Ci-dessous, le communiqué d’une opération menée le 15 mai 2018.
Quelques jours plus tard, 2 hommes sont morts de soif dans le désert et 80 autres ont été sauvés par l’OIM.
En avril dernier, Issoufou Boubacar ABDOURAHMANE, assistant du Secrétaire Permanent du Dispositif National de Prévention, de Gestion des Catastrophes et crises Alimentaires de la région d’Agadez explique au micro du journal « La Nation » :
‘’On a enregistré (…) de nombreux malades, à cause certainement des conditions du voyage et de l’état de la route. Certains dans une situation très critique ont été vite pris en charge par le district sanitaire d’Agadez avec l’appui de l’ONG Médecins Du Monde (…) Aux urgences, nous avons enregistré trois personnes dont deux femmes et un homme(…) Une autre grande particularité de cette vague des migrants refoulés d’Algérie que nous avons accueillis ici à Agadez, elle compte un bébé de moins d’un mois qui a perdu sa maman à partir de l’Algérie mais qui été accompagné par la grande sœur de sa maman(…) D’autres vagues vont encore suivre mais nous espérons qu’il n’y aura pas des malades même si aujourd’hui au niveau du Dispositif National de Prévention, de Gestion des Catastrophes et Crises Alimentaires de la région d’Agadez nous avons l’habitude de gérer ces refoulés qui arrivent par centaine ».

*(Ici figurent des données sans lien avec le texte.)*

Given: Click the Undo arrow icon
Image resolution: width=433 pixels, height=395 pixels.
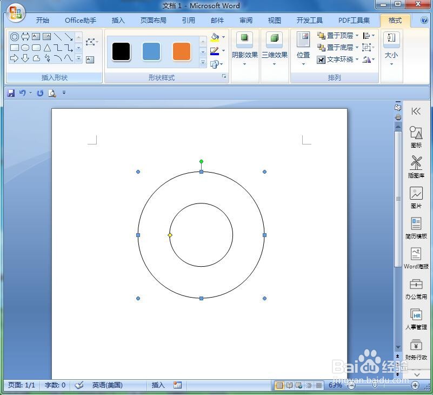Looking at the screenshot, I should click(22, 93).
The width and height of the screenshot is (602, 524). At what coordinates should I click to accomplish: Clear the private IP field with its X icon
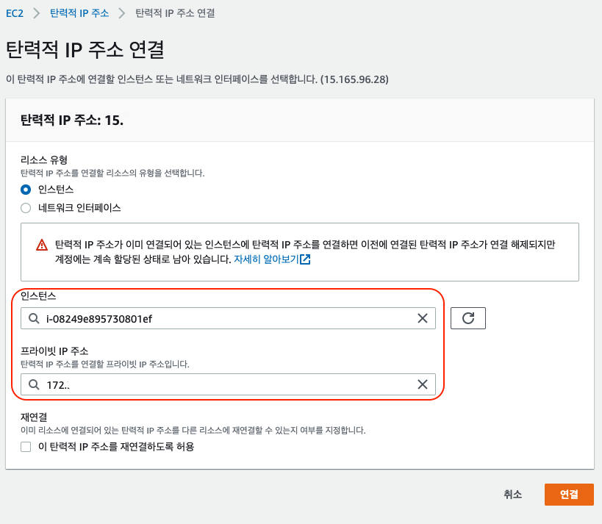[423, 384]
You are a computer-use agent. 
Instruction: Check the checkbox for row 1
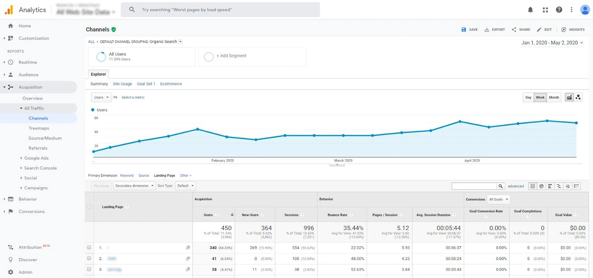pyautogui.click(x=89, y=248)
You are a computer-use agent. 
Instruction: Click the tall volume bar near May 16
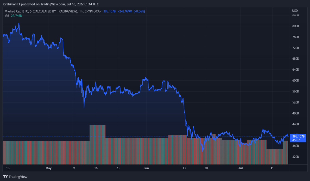(97, 145)
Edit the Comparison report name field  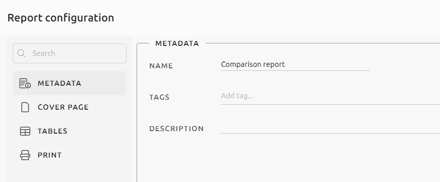(x=295, y=65)
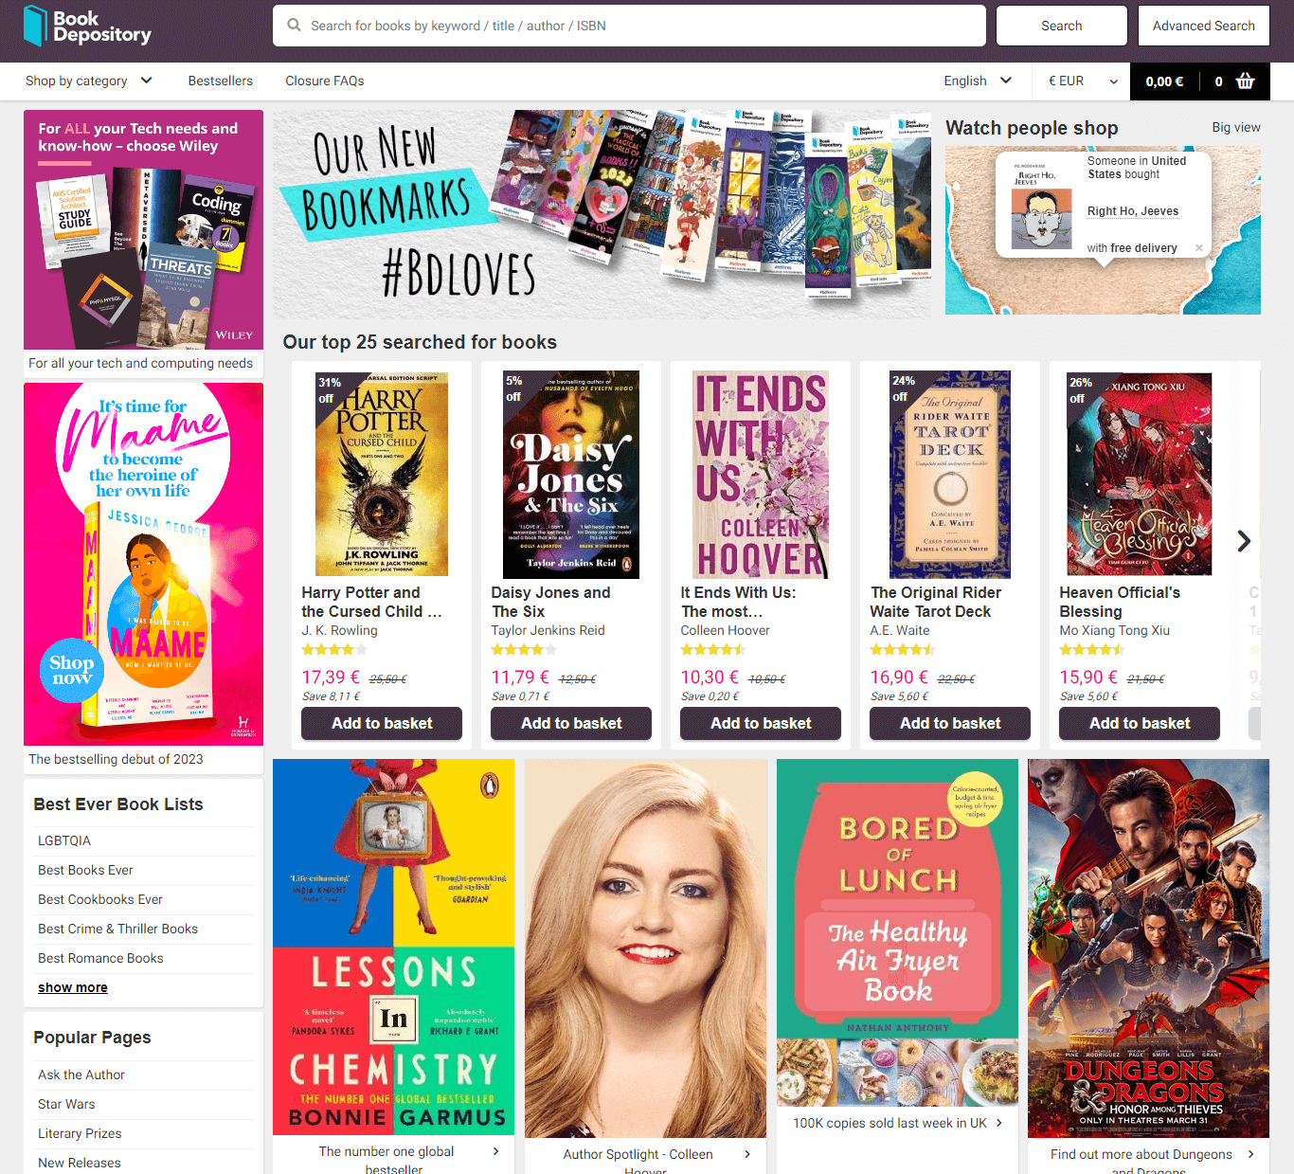
Task: Click Harry Potter star rating
Action: point(333,650)
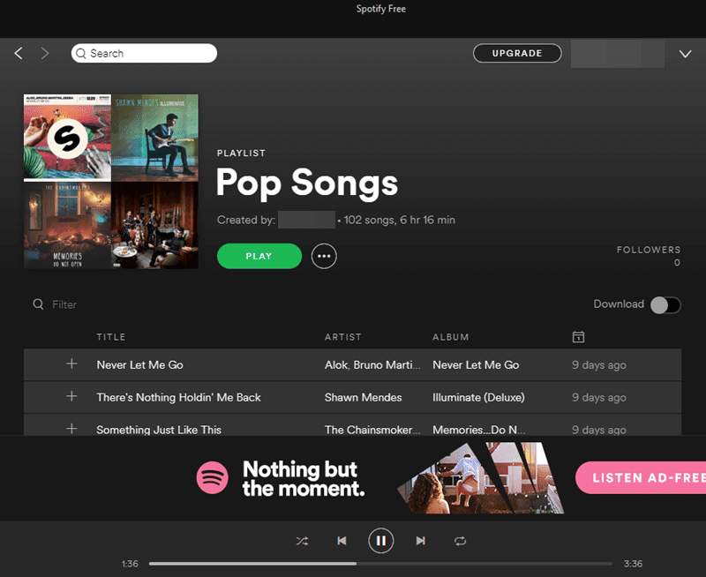Toggle the Download switch

point(666,304)
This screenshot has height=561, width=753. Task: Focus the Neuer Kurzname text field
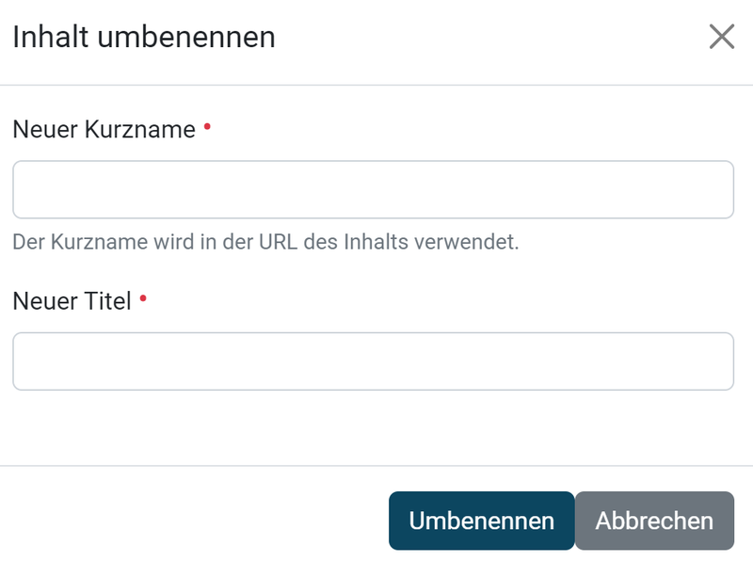point(373,190)
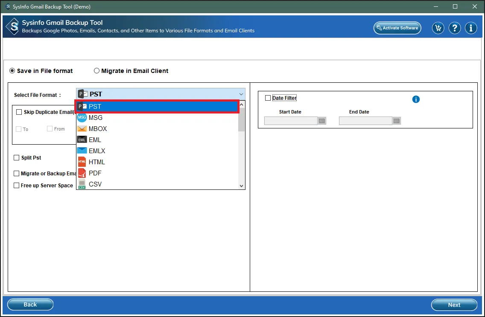Image resolution: width=485 pixels, height=317 pixels.
Task: Click the shopping cart purchase icon
Action: point(438,28)
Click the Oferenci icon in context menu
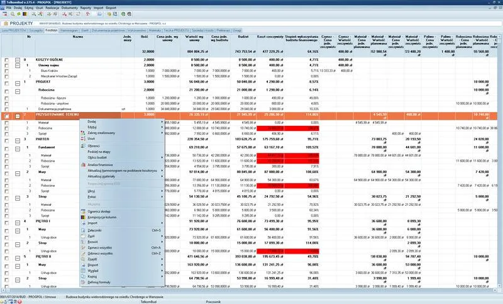The width and height of the screenshot is (503, 304). pyautogui.click(x=83, y=146)
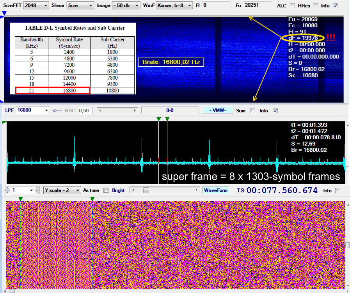Click the blue triangle marker above the spectrogram
This screenshot has height=293, width=350.
[4, 13]
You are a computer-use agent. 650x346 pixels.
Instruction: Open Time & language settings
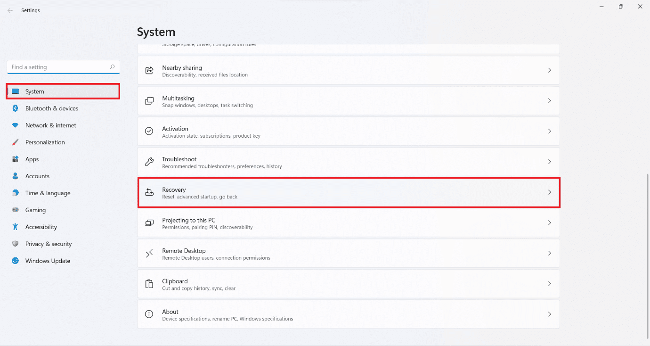pos(48,193)
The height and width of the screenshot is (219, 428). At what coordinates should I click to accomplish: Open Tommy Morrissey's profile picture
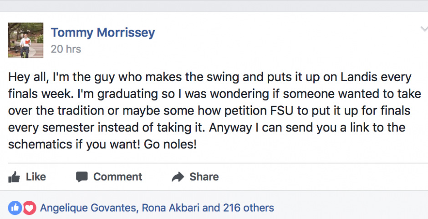click(25, 40)
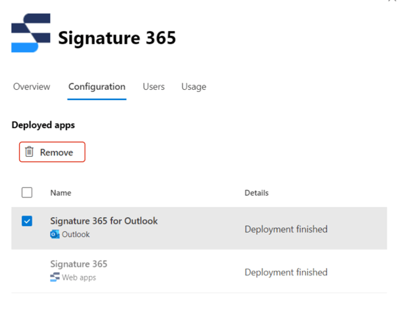Switch to the Users tab
This screenshot has width=399, height=318.
pos(154,87)
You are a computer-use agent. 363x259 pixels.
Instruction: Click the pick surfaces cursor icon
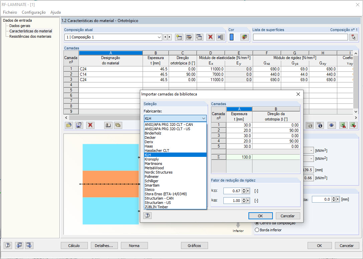tap(353, 37)
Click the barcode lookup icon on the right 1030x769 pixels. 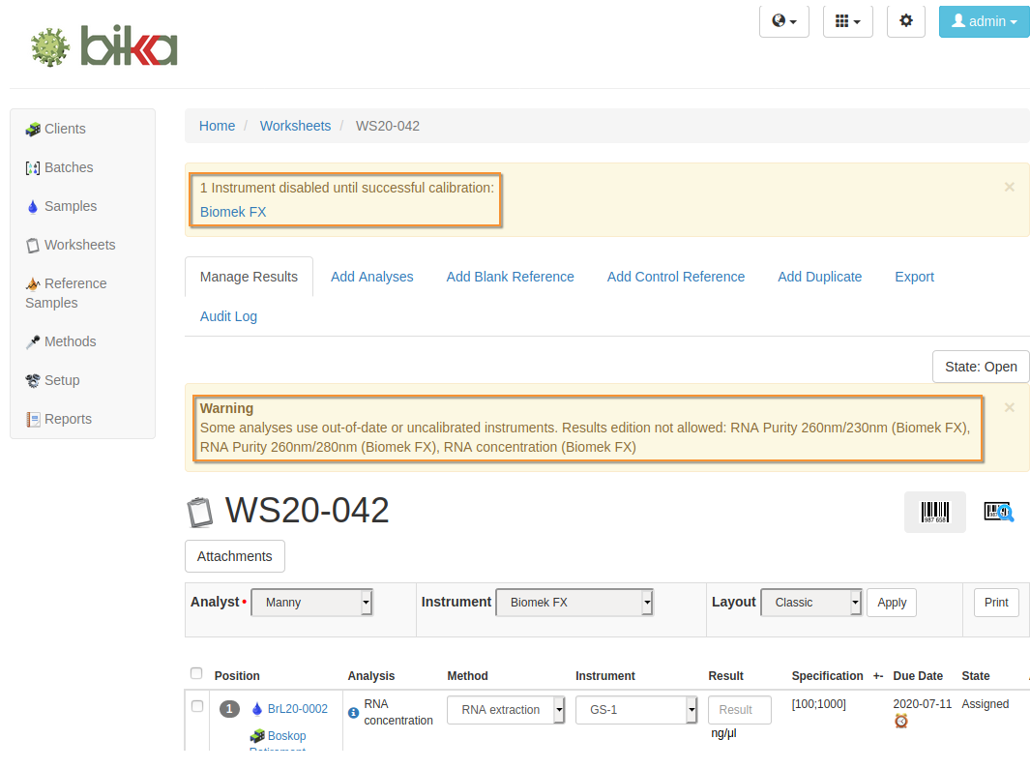998,511
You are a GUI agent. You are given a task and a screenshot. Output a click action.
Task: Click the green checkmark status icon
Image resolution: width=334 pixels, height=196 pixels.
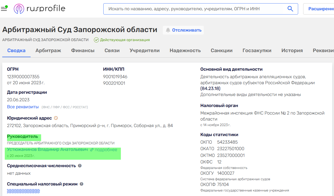coord(96,40)
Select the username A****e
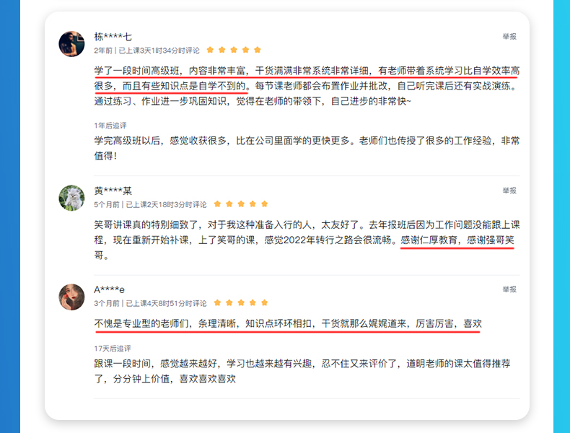Image resolution: width=570 pixels, height=433 pixels. (x=109, y=290)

Des témoignages parlant d’esclavage
Mercredi 30 mai 2018, nos confrères de Reuters ont dévoilé des témoignages de migrants subsahariens qui affirmaient avoir été torturés et vendus comme esclaves par des « passeurs » qui étaient le plus souvent de leur propre nationalité, dans la ville de Tamanrasset, en Algérie.
Reuters cite, en plus de témoignages rassemblés par l’agence à Agadez au Niger, une enquête de l’Organisation internationale pour les migrations (IOM), qui a questionné des milliers de migrants après qu’ils ont quitté l’Algérie.
Des “dizaines de témoignages”, selon l’agence de presse britannique, ont fait état des détails de travail forcé et d’esclavagisme imposés à des migrants de différentes nationalités subsahariennes. Les ONG craignent que cette vague de migration vers l’Europe ne soit utilisée pour des rapts et une traite humaine.
“La première fois, ils m’ont vendu pour 100 000 francs CFA (170 dollars)”, a déclaré à Reuters Ousmane Bah, un ouvrier guinéen de 21 ans qui a affirmé avoir été vendu deux fois en Algérie par des ravisseurs non identifiés. Un migrant togolais a indiqué pour sa part avoir été torturé dans la ferme à moutons où il avait été forcé de travailler.
Selon Abdoulaye Maizoumbou, membre d’une organisation caritative à Agadez au Niger, interrogé par l’agence de presse, une vingtaine des 30 migrants renvoyés de l’Algérie qu’il a rencontrés ont également affirmé avoir été esclaves. La plupart ont indiqué avoir été vendus à Tamanrasset, une ville à l’extrême sud de l’Algérie, dans la chaîne montagneuse du Hoggar.
Reuters note par ailleurs que l’esclavage des migrants ne peut pas être aussi répandu qu’en Libye, “l’Algérie ayant un système de justice qui fonctionne et une police forte”. Mais pour Bachir Amma, un ancien passeur nigérian, également interrogé par l’agence, ce qui se passe en Algérie dépasse ce qui se passe en Libye.
“Les ONGs ne le savent pas car elles focalisent uniquement sur la Libye”.